Task 1:
Say whether each statement agrees with the Meituan text below, answering yes or no and quoting the words of the text that decide it. (a) Meituan was the first to guarantee automatic refunds for customers whose purchases expired. (b) Wang launched several deals per day to keep pace with rivals. (c) Dianping was founded in Beijing.
Task 2:
According to the Meituan text below, in what year was Meituan's food delivery option established?
Task 3:
Reproduce the part of the Meituan text below that opens with the words containing "Dianping then raised" and closes with "Meituan-Dianping Mega-Merger (2015)".

*** Extract ***

The Brutal Consolidation

The war was bloody and fast. According to a report by Tech In Asia in 2012, the average discount offered by the top players in the daily deals space was 60%, which meant that most startups were kicked out of the game early due to unsustainable losses.

Most competitors focused on volume—launching multiple deals per day, spending heavily on advertising, and burning through venture capital in a race to the bottom. Wang chose a different path.

For starters, he decided to only launch one product a day, ensuring that the merchants really felt the benefits of his partnership. Also, Meituan was the first to guarantee automatic refunds for customers whose purchases expired. While his competitors were burning cash to gain market share, Wang preserved funds, reckoning that other firms' ad spend at the time would help educate the customer but not necessarily breed loyalty. Through his frugal management he won the trust of major investors and was able to raise a huge round.

The strategy was counterintuitive but brilliant. By focusing on fewer, higher-quality deals, Meituan built a reputation for reliability. By guaranteeing refunds, it earned consumer trust. And by conserving capital while others burned through theirs, Wang positioned Meituan to outlast the competition.

Strategic Differentiation

The real insight, however, went deeper than operational efficiency. Wang recognized something that his competitors missed entirely.

As Wang later explained his philosophy: competitors "thought the business was group buying. We thought the business was e-commerce for services." This subtle but profound distinction would guide Meituan's evolution for the next decade.

Meituan's food delivery option, established in 2013, has become central to its revenue stream with the pandemic accelerating demand for food delivery adoption. Widely used, the service has emerged as a key driver of user engagement on the platform, pushing traffic to other offerings such as hotel and travel bookings.

By 2013, with rivals continuing to fade away, Wang shifted from volume discounts at restaurants to direct food delivery—a pivot that would define the company's future. Food delivery wasn't just another service; it was a high-frequency activity that could drive daily user engagement and serve as a gateway to countless other services.

Early Funding & Survival

The consolidation was swift. Meituan has survived thousands of Chinese group-buying sites to emerge on top, fighting of a spate of entrants that began in 2010.

Dianping then raised $850 million at a $4.05 billion valuation confirmed in April 2015. According to the Wall Street Journal, Dianping boasted more than 190 million monthly active users at the time, while Meituan generated $7.4 billion in transaction volume that year.

By 2014, Meituan had emerged as the clear leader, but the fight was far from over. A new competitor loomed—one backed by the resources of China's most powerful internet giant. To survive, Wang would need to make the most consequential deal of his career.


IV. The Meituan-Dianping Mega-Merger (2015)

The Strategic Context

Meituan was set up in 2010 as a group purchasing platform. In the following years, Meituan expanded the business and grew into one of the biggest online to offline platforms providing lifestyle services in China. Dianping, a consumer review website, was set up in 2003 and its services include viewing the information of various restaurants and stores, giving scores and making comments.

Dianping was, in essence, China's Yelp—a comprehensive database of user-generated reviews covering millions of local merchants. Founded by Zhang Tao in Shanghai in 2003, it had the consumer trust and review data that Meituan lacked. Meituan, in turn, had the transactional infrastructure and operational execution that Dianping envied.

*** Dataset records ***

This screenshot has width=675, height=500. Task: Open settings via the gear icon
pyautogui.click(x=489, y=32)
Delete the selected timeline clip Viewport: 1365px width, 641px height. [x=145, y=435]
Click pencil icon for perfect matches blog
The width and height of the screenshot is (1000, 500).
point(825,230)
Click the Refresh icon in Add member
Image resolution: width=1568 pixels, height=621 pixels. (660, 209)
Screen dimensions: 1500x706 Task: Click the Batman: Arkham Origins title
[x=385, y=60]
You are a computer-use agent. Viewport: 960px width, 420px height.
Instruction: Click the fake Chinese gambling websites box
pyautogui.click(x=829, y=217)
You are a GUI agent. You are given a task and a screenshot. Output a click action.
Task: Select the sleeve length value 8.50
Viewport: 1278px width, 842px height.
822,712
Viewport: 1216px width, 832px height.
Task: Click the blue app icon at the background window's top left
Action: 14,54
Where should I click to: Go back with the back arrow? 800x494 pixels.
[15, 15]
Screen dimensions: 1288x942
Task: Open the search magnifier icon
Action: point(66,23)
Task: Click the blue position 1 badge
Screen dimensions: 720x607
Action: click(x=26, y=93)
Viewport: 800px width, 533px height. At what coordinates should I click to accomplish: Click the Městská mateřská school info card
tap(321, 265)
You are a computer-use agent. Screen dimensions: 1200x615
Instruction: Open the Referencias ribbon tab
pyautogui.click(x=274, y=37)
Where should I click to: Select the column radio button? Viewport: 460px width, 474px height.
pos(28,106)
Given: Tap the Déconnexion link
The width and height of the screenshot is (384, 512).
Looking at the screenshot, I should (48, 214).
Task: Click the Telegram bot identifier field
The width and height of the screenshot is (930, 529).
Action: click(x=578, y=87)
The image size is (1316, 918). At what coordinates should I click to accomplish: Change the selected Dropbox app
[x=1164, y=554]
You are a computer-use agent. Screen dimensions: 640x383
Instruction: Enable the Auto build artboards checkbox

***

Solution 1:
(a) Yes: "Meituan was the first to guarantee automatic refunds for customers whose purchases expired."
(b) No: "he decided to only launch one product a day"
(c) No: "Founded by Zhang Tao in Shanghai in 2003"

Solution 2:
2013

Solution 3:
Dianping then raised $850 million at a $4.05 billion valuation confirmed in April 2015. According to the Wall Street Journal, Dianping boasted more than 190 million monthly active users at the time, while Meituan generated $7.4 billion in transaction volume that year.

By 2014, Meituan had emerged as the clear leader, but the fight was far from over. A new competitor loomed—one backed by the resources of China's most powerful internet giant. To survive, Wang would need to make the most consequential deal of his career.


IV. The Meituan-Dianping Mega-Merger (2015)